Grupo Abra cita riscos à concorrência e contesta investimento da American na Azul
Holding ainda pediu ao Cade para atuar como terceira interessada em caso envolvendo American e Azul

O Grupo Abra, controlador de Avianca, Gol e Wamos Air, protocolou junto ao Conselho Administrativo de Defesa Econômica (Cade) um pedido formal para atuar como terceira interessada no processo que analisa a entrada da American Airlines no capital da Azul Linhas Aéreas.
A movimentação adiciona ainda mais pressão ao caso que envolve o investimento da norte-americana na brasileira. Isto porque, a Abra argumenta que a operação vai além de um investimento minoritário e pode representar, na prática, uma mudança relevante no controle e na governança da Azul.
Segundo denúncia do Grupo Abra, a criação de um comitê estratégico dentro da aérea brasileira permitiria influência direta da American Airlines e da United Airlines sobre decisões comerciais sensíveis.
A petição sustenta ainda que o negócio pode abrir espaço para alinhamentos entre concorrentes em rotas internacionais, especialmente no eixo Brasil–Estados Unidos. A Abra afirma que a operação reúne três das principais companhias atuantes nesse mercado e pode reduzir diretamente a concorrência, o que acabaria criando impactos potenciais sobre preços, oferta e conectividade.
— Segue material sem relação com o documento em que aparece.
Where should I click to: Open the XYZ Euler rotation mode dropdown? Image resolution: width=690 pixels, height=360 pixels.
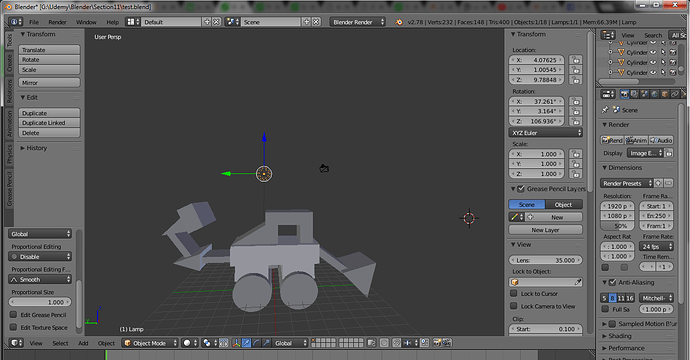546,132
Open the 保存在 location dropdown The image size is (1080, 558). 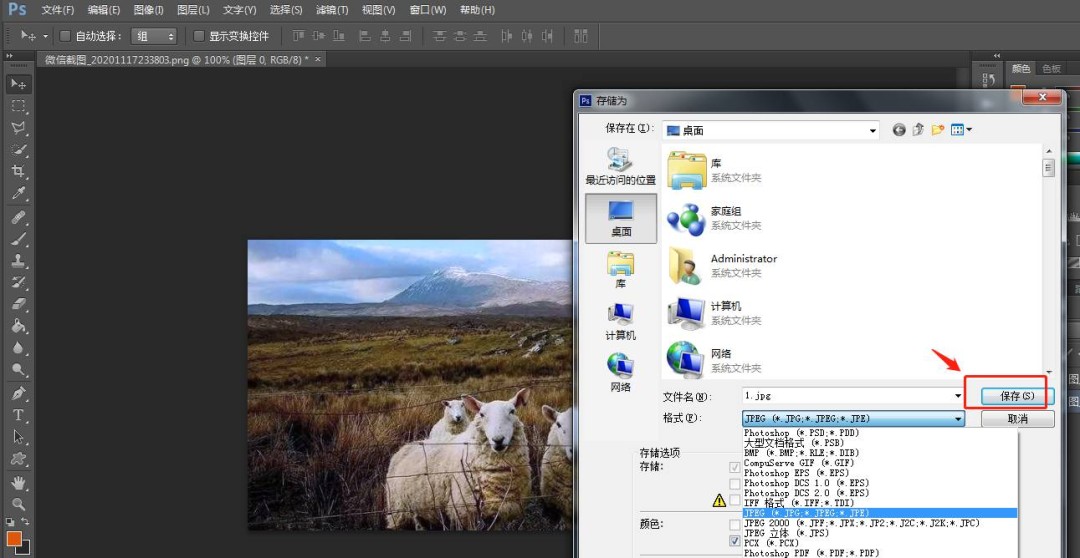(x=872, y=130)
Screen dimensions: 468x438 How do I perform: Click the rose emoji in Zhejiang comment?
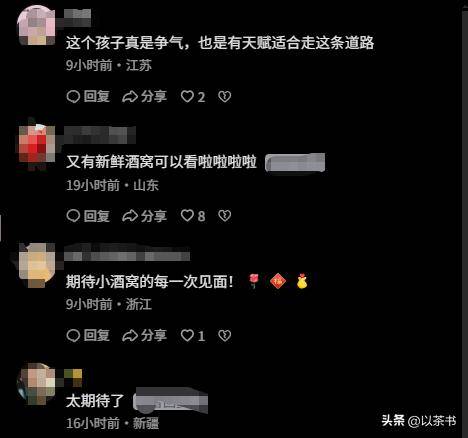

Outro ponto levantado é que a Azul não dependeria necessariamente do aporte da American Airlines para sua sobrevivência financeira. O grupo destaca que a companhia brasileira já apresentou resultados positivos em 2025 e concluiu seu processo de reestruturação nos Estados Unidos antes da efetivação do investimento.
Por fim, a Abra ainda questiona os benefícios ao consumidor alegados pelas empresas envolvidas. Segundo o documento, a promessa de maior conectividade seria limitada, uma vez que as companhias norte-americanas não operam diretamente em alguns dos principais hubs da Azul no Brasil.
O Cade ainda avaliará os possíveis efeitos concorrenciais da operação antes de emitir um parecer definitivo.